La terapia "s’interrompe solo per i pasti o i controlli medici durante i quali viene sostituita dall’ossigenazione con canule nasali, le cui narici bruciate sanguinano; i bordi gommati della maschera ti lasciano profondi solchi sulla faccia che se non ben aderenti all’epidermide facciale, emettono stridii e suoni pernacchiosi così facendo innescare il suono tipico di anomalo funzionamento della macchina a cui sei collegato mediante un tubo di ossigeno".

Comunque "la maschera - spiega il paziente - fa meno rumore ed è più sopportabile del casco anche se, ti ritrovi in un turbinio d’aria dall’apparente corsa in auto ai 200 all’ora con tutti i finestrini aperti, le orecchie schioccano e si aprono e si richiudono come fossi in altura. Il profilo della maschera affusolato e trasparente ti permette di scrutare il cellulare chiudendo un occhio per vedere i messaggi a display se hai buona vista ma se ti arriva una chiamata devi rinunciare a rispondere".

"Tutti questi strumenti, insieme ai medicinali - riferisce l’uomo - sono tra le difese principali con cui, se hai insufficienza respiratoria acuta, provi ad affrontare il picco della malattia, che mediamente si manifesta dieci giorni dopo i primi sintomi. Nel corso della degenza ti rendi conto di essere isolato dagli affetti più cari: il Covid impedisce ai malati di avere qualsiasi contatto con parenti e amici, sottrae dalla quotidianità frenetica della modernità imponendo di riscrivere la propria scansione quotidiana del tempo. Poi, se i parametri reagiscono positivamente agli stimoli delle cure, l’applicazione giornaliera della ventilazione viene progressivamente ridotta".

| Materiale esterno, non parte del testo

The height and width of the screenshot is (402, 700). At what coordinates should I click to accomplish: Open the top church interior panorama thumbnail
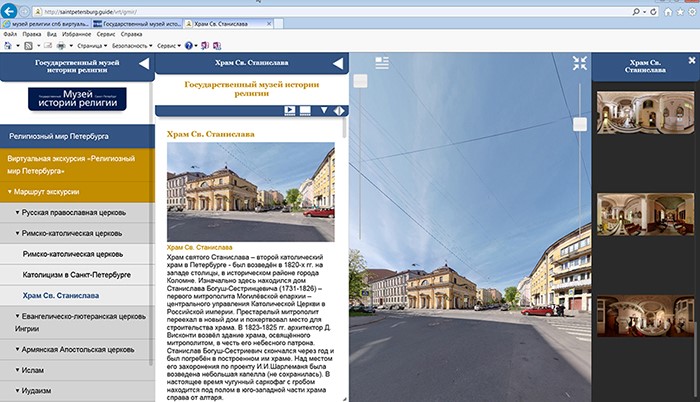[x=645, y=115]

Il paziente sottolinea che "la tenacia e la professionalità di tutto il personale, sia medico, infermieristico che di supporto alle persone, è davvero straordinario. Solo chi prova a ritrovarsi in un Covid hospital si rende conto delle condizioni in cui questi professionisti lavorano, sembra un capo di guerra in cui si trovano in prima linea contro quel nemico così insidioso e subdolo. Assistere ad un drenaggio polmonare per il distacco di un polmone con l’inserimento di un tubo al suo interno attraverso un foro praticato, nell’immediata urgenza con bisturi, sul letto della camera, non è cosa da tutti i giorni che, a pensarci ancora, mi fa rabbrividire". Un’esperienza davvero terribile.